Tak sadar Tika menggeleng. Tidak, tidak. Sebab ia tahu selama itu Tito akan selalu bersamanya. Laki-laki itu telah berjanji dan janji adalah suatu sumpah, suatu hal yang tidak pernah dilanggar Tito sedari dulu. Laki-lakinya adalah laki-laki yang penuh tanggung jawab dan selalu mencintainya. Seperti kata Tito, akan selalu mencintaimu. Begitulah adanya. Tika juga akan selalu mencintai Tito sepanjang umur hidupnya.

*

Dan semua itu hanyalah omong kosong belaka. Janji tak pernah digenapi. Laki-laki itu meleset dari keyakinan Tika selama ini. Tak sadar Tika yang baru sadar dari pingsan itu pun menahan napas. Ia menatap langit-langit kamar dengan kedua mata berkaca-kaca. Bersamaan dengan itu pintu ruang inapnya terbuka. Sosok mama dan bunda memasuki kamar. Buru-buru Tika menyeka air matanya dan menyunggingkan senyum hangat.
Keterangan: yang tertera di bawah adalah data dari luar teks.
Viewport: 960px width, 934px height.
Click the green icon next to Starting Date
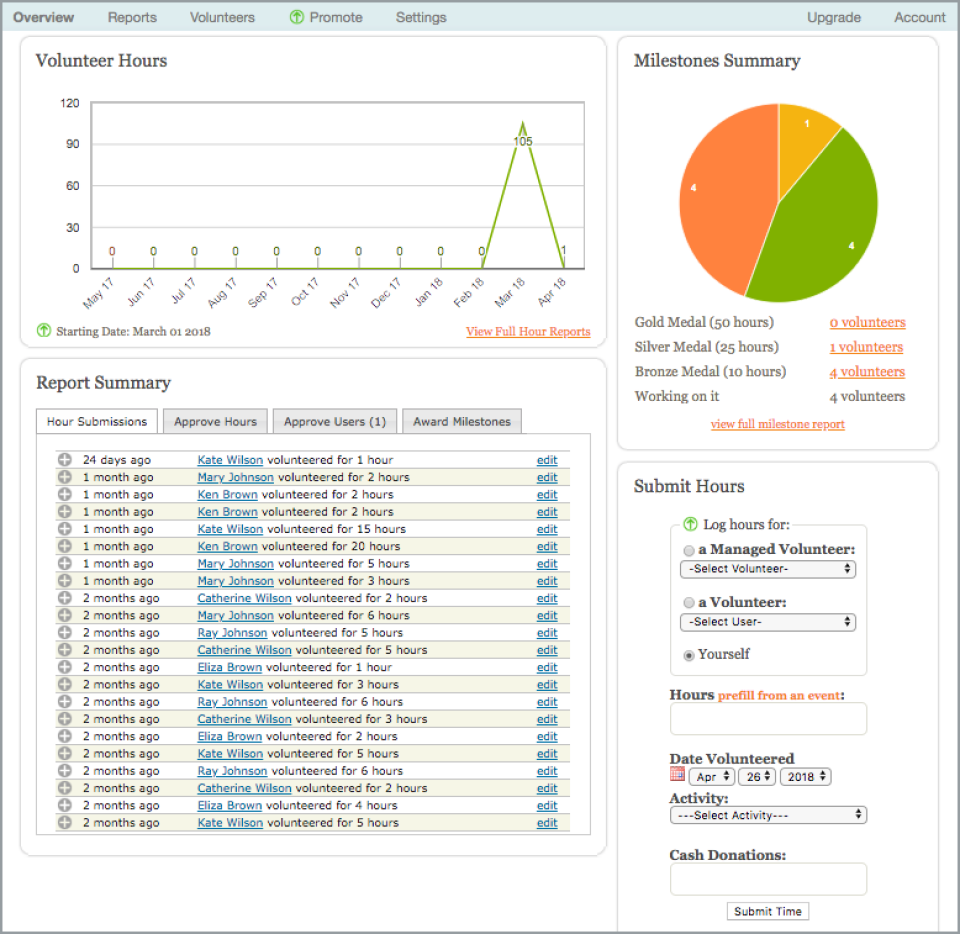[44, 331]
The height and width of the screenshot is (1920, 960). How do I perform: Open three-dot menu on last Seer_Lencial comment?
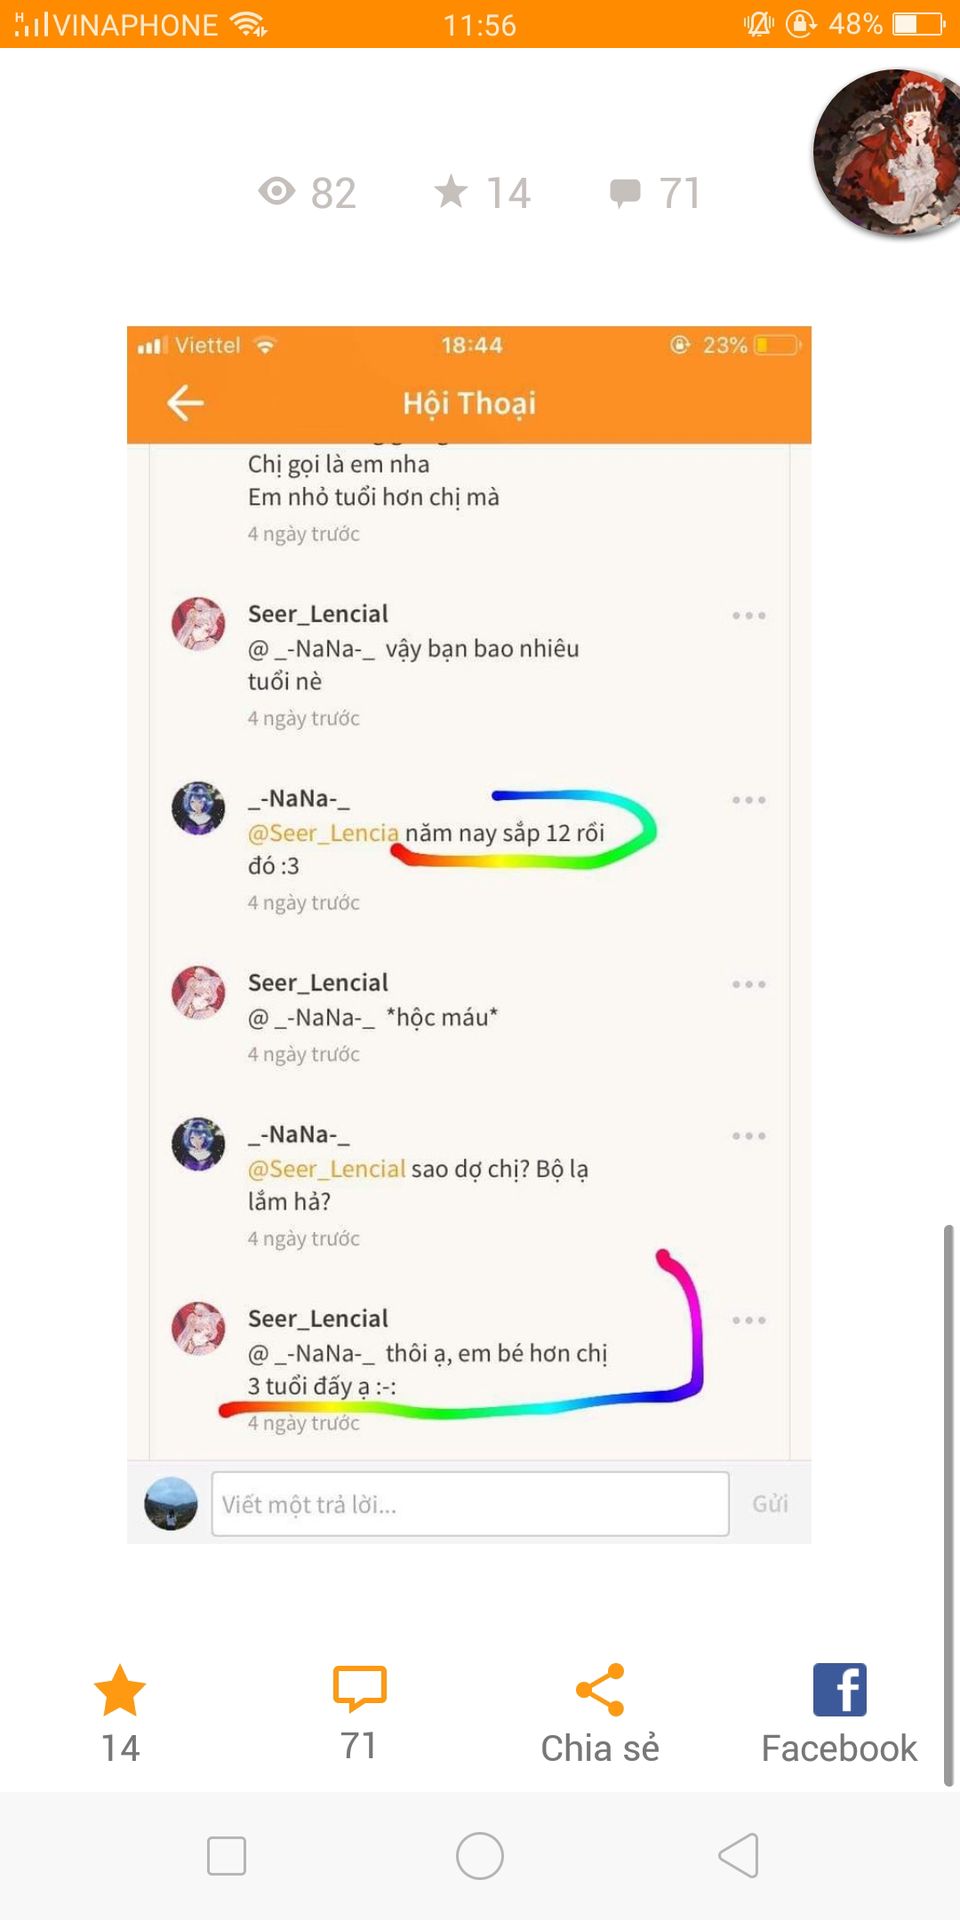pos(749,1320)
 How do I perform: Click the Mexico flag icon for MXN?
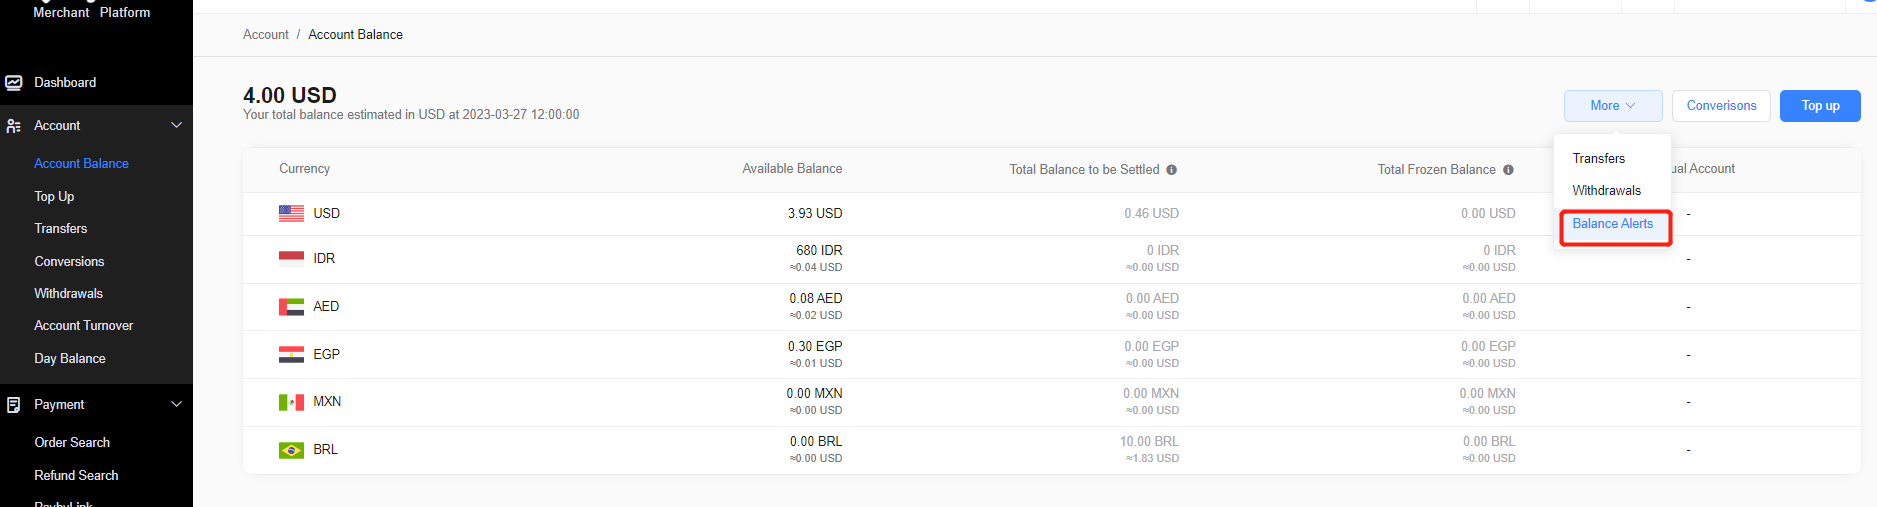(x=291, y=402)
"Bunda ... mama ... apa kabar?"

Bunda dan mama memeluk Tika sambil mengumamkan ucapan syukur berkali-kali. Dua wanita paruh baya yang begitu disayangi Tika itu pun mengecup kepala Tika berkali-kali sambil meneteskan air mata.

"Syukur kamu baik-baik saja,sayang. Ayah bahkan hampir jantungan tadi. Kamu harus sehat. Keluargamu, terutama suamimu pasti akan khawatir." Tukas bunda membuat Tika dan mama tak sadar saling menatap.
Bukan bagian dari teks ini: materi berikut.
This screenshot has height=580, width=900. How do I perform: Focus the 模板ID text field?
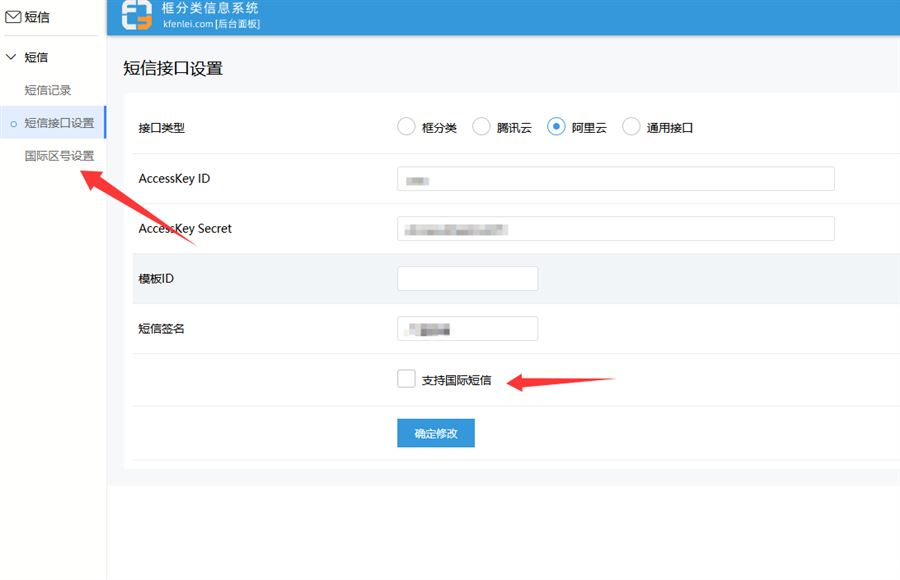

Tatapan penuh rasa bersalah tercetak di wajah mama sementara itu Tika menyunggingkan senyum tipis pada mama, mencoba menguatkan diri mama. Bunda memang tidak pernah tahu perihal itu. Wanita paruh baya itu mengira jika Tito selalu menjenguk dan merawat Tika dengan baik padahal dirinya telah dimadu bahkan akan menjadi seorang ibu tiri.

"Ya bunda. Tika baik-baik saja kok. Tadi mungkin lagi kambuh. Tika 'kan sudah menjalani pengobatan. Bentar lagi juga sembuh kok bun." Ucap Tika lembut

"Ini entah sudah keberapa kalinya,Tika. Kamu ini... jangan menganggap remeh kesehatan. Kesehatan itu yang paling penting. Mengerti kamu,Tika?!" tukas bunda

Tika mengangguk mengerti sementara itu mama mengelus tangan Tika sedari tadi. Raut wajahnya masih menyiratkan kesedihan mendalam. Ia pun meminta ijin agar turut menjaga Tika. Tika menolak. Bukan karena dirinya tidak mau dijaga oleh keluarga Tito, ia hanya merasa ini tidak perlu. Ia tidak mau merepotkan mama atau pun keluarga Tito lainnya. Cepat atau lambat mereka akan bercerai bukan. Sungguh demi apapun, Tika tidak mau menyusahkan siapapun. Bahkan jikalau ia bisa mati, ia juga sangat ingin mati saat ini.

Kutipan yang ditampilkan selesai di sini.